INSTRUCTIONS TO FOLLOW
Take the data below and copy exactly the lines starting at the one with "You are a GUI" and finishing at the one with "Viewport: 502px width, 354px height.", both included.

MATERIAL FOR THE TASK
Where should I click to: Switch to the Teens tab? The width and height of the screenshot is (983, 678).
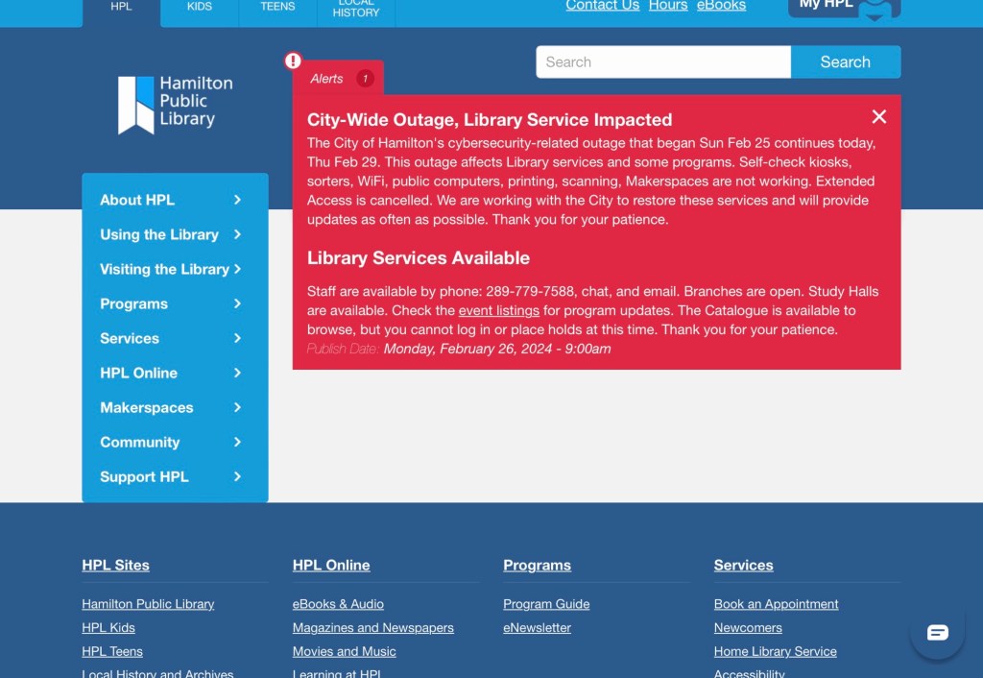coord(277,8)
...
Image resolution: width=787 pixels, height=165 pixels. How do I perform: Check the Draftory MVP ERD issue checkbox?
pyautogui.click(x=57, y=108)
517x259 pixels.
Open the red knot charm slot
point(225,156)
...
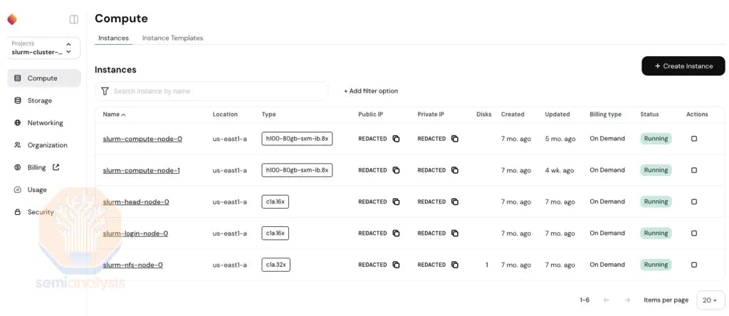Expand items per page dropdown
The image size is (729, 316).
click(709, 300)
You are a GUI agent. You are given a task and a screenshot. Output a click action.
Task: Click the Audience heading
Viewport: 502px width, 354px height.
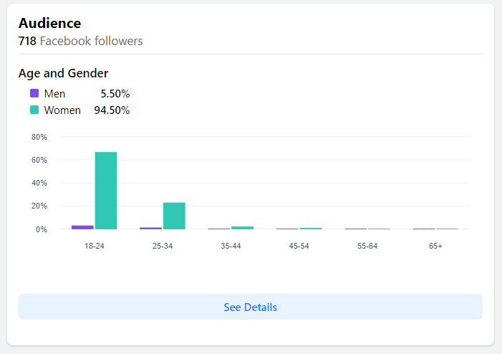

EXERCISE SOLUTION
You are a GUI agent. You are given a task and a screenshot. Output a click action.
Task: Click the Audience heading
Viewport: 502px width, 354px height.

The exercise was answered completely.